ボクソラ☆クロニクル

「……戻るよ。カルロスになんかお茶でも出してもらおう」
「本当にコックさんみたいですね、カルロスさん」
「良いんじゃん? 義務でもなんでもない。当人がやりたくてやってるんだし」

 確かに。調理場に立つカルロスさんは、なんだかとても楽しそうだった。

「……僕もそう」

 ポツンとルドルフさんがこちらに視線を向けることもなく小さな言葉をこぼした。

「さっきさ、なんで空賊になったのって言ったじゃん」
「はい」

 そう言うとルドルフさんは目を細めて、ホワイト・アリス号のボイラーを見上げた。大切なものを慈しむような目線、彼がどれだけこの船を、そしてここで暮らす彼らのことを思っているのか。その一端が見て取れるようだった。

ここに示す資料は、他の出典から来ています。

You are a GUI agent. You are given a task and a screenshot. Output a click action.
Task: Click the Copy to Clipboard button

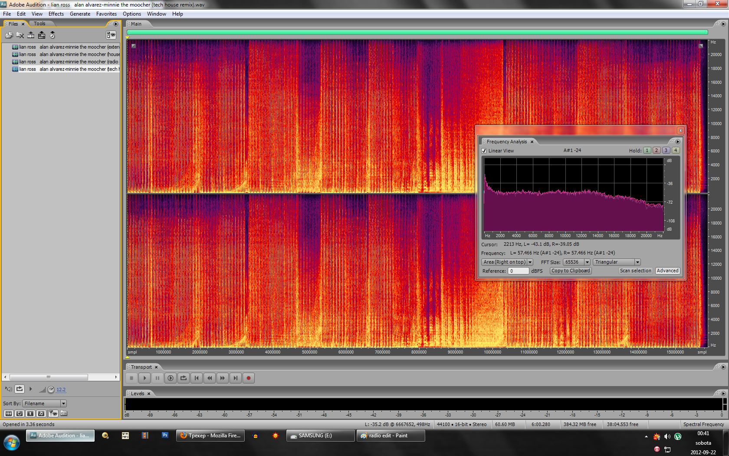coord(571,271)
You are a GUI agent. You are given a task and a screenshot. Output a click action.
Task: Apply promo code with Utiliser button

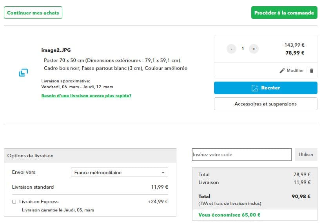point(306,155)
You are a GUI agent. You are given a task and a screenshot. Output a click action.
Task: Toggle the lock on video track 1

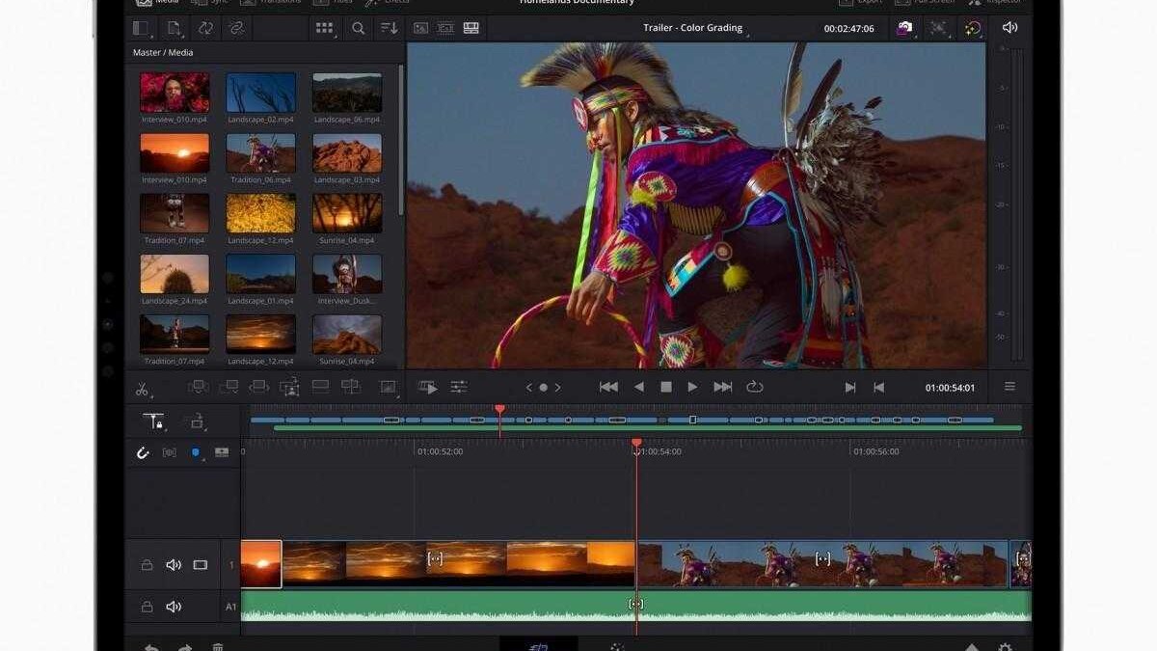pos(147,565)
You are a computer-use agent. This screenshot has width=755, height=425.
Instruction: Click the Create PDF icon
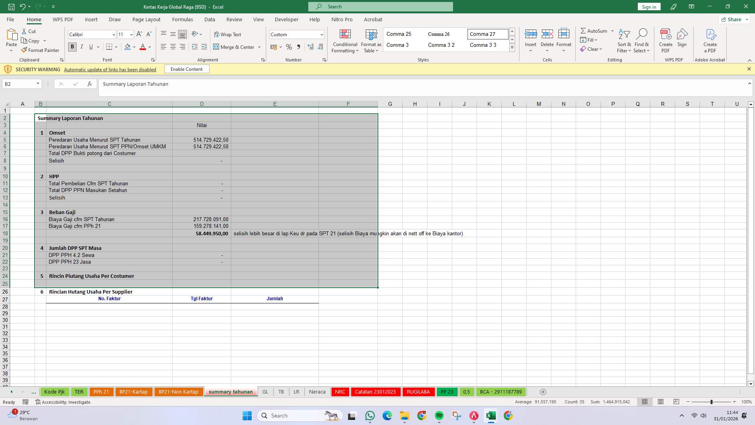[x=665, y=39]
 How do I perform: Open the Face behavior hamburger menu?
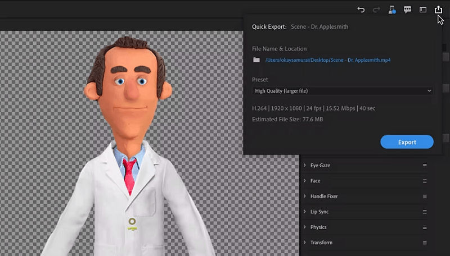tap(425, 181)
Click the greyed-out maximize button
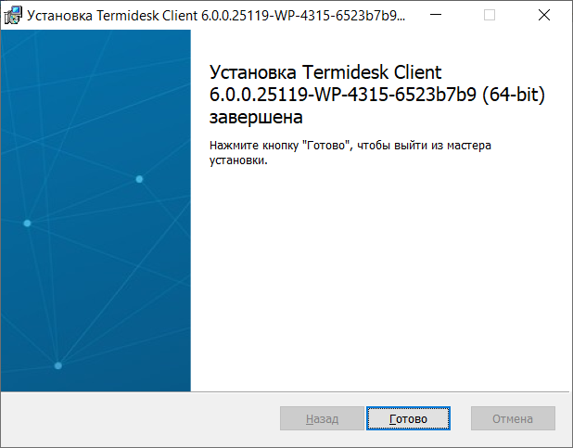This screenshot has height=448, width=573. tap(490, 15)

「ここがぶっ壊れたらアリスは地に落ちる。それをさせないために、僕はこの船に乗っている。空賊じゃなくたって別に良い」

 この船と、彼らがいてくれるのなら。
 肩書きなんてどうでも良い。
 ジャバウォックを乗せてホワイト・アリス号が空を駆けている、今この瞬間に全ての意味が込められているのだとルドルフさんはそう言った。

「これで満足?」

 向けられたアメジストのような双眸。
 その瞳からはほんの少しだけ、これまで向けられてきた懐疑の色が抜けているような気がした。